● **Work order**
Only a number is wanted here: how many lines in the records below contain the string "agent".

● **Records supplied**
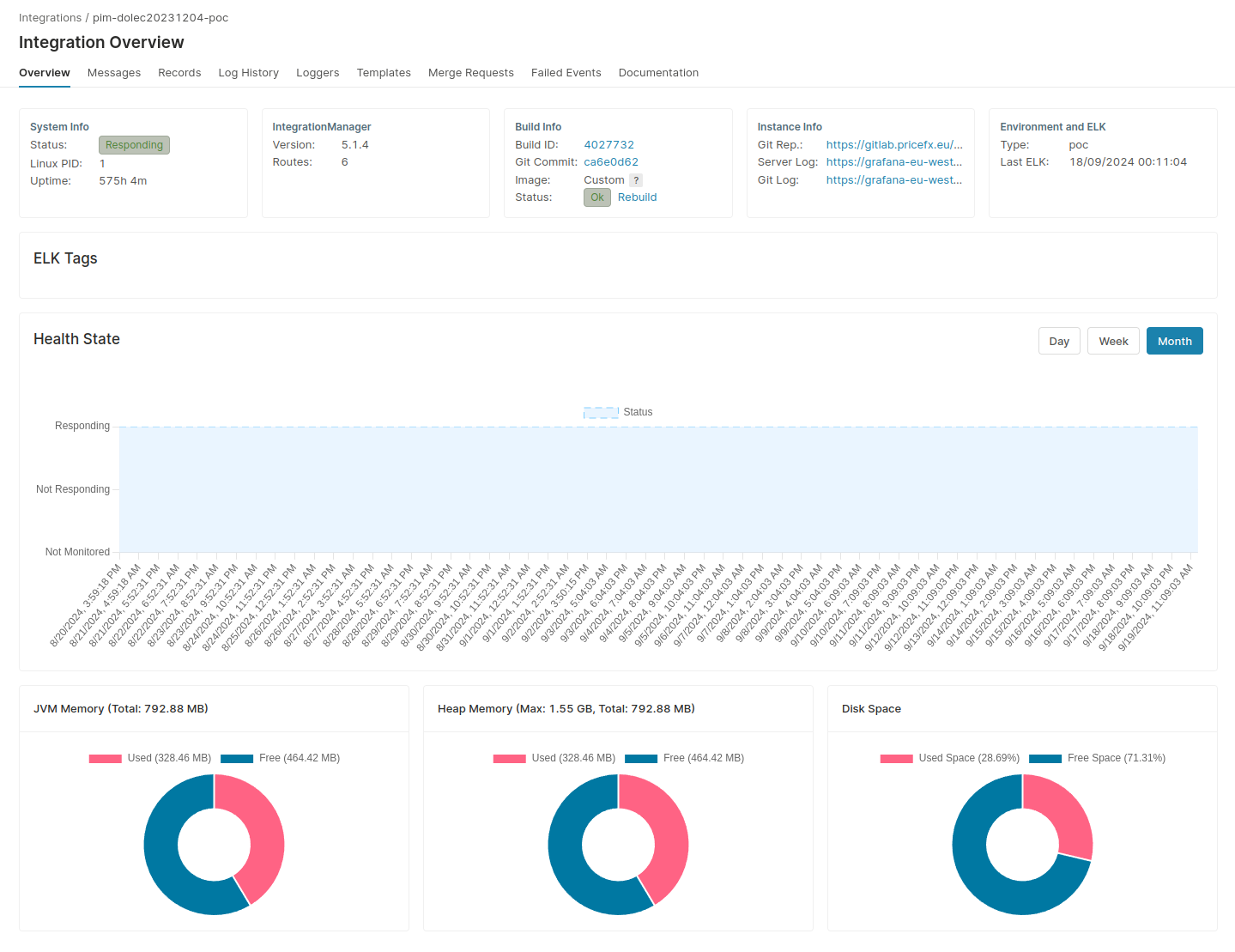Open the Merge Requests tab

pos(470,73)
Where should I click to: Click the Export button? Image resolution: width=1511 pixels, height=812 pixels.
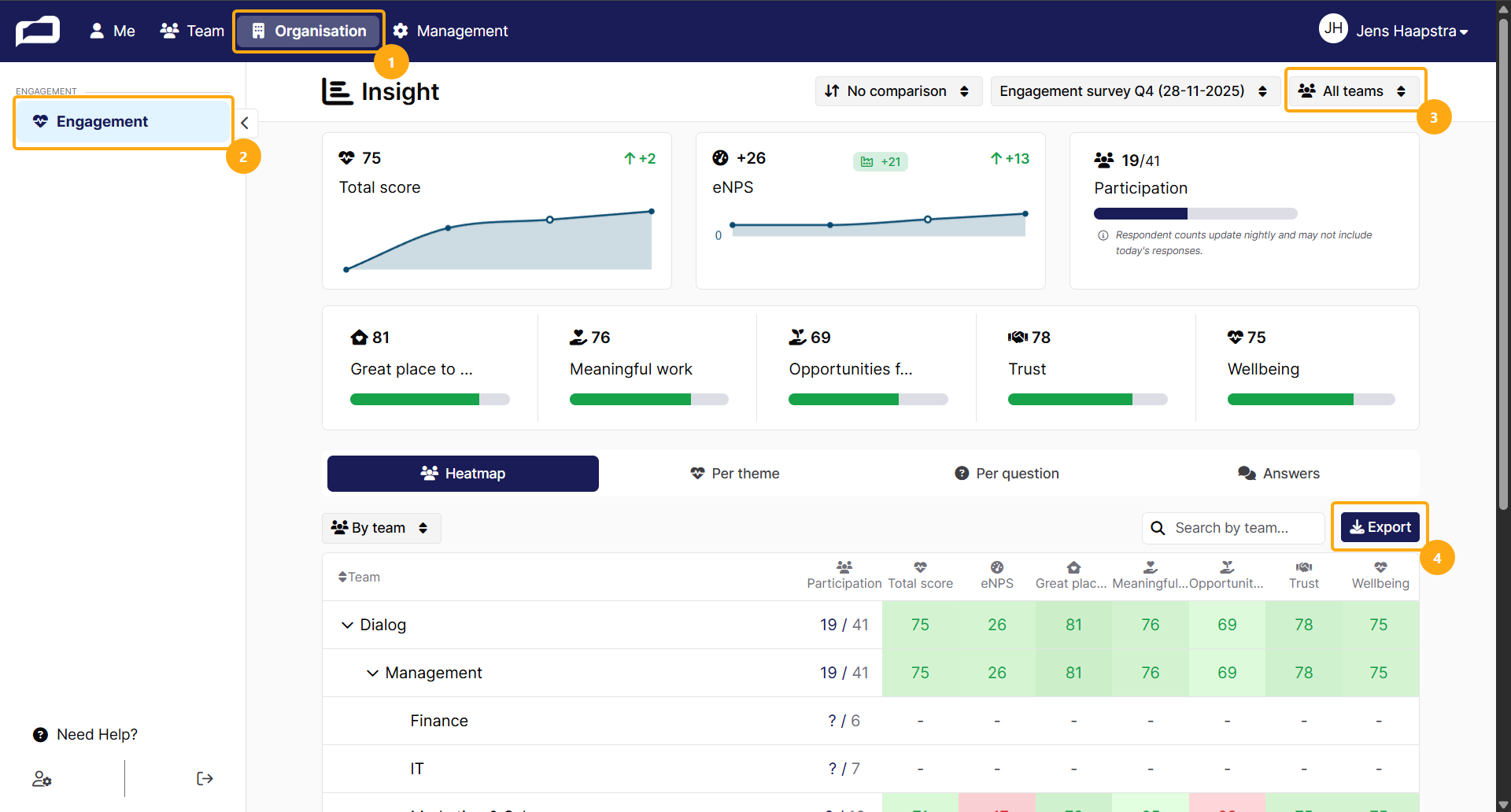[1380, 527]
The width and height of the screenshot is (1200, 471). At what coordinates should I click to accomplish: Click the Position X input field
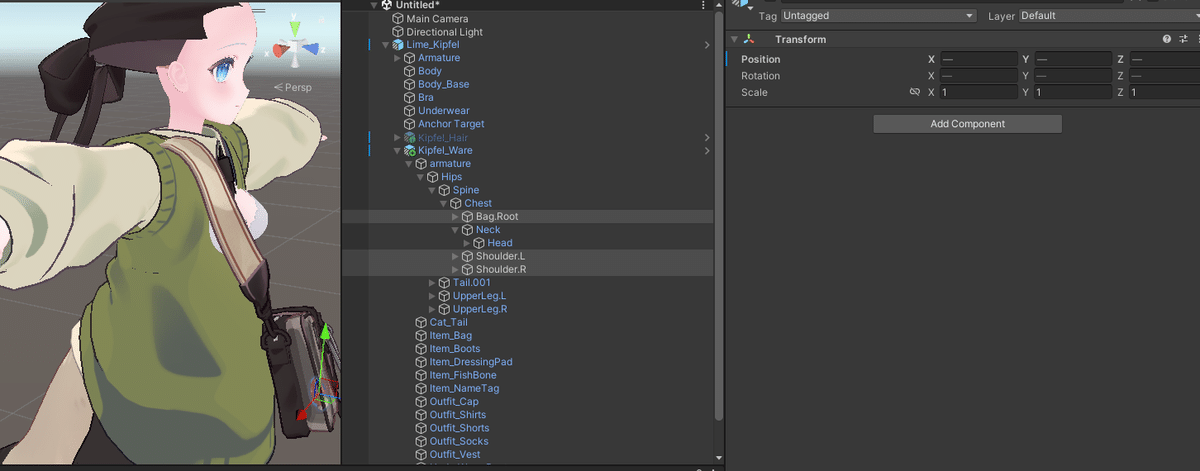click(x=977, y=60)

---

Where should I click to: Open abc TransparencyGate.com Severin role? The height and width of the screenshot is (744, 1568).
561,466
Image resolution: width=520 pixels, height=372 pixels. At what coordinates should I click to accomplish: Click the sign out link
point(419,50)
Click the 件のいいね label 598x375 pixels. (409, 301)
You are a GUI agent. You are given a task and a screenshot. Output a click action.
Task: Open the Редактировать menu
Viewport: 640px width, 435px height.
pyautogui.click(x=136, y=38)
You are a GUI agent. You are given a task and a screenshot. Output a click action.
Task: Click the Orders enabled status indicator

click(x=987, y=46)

...

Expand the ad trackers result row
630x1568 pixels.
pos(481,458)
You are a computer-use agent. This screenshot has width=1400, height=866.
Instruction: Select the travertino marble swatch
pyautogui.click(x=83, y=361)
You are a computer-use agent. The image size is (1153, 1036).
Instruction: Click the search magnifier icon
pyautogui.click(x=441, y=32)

● **Result for this task**
4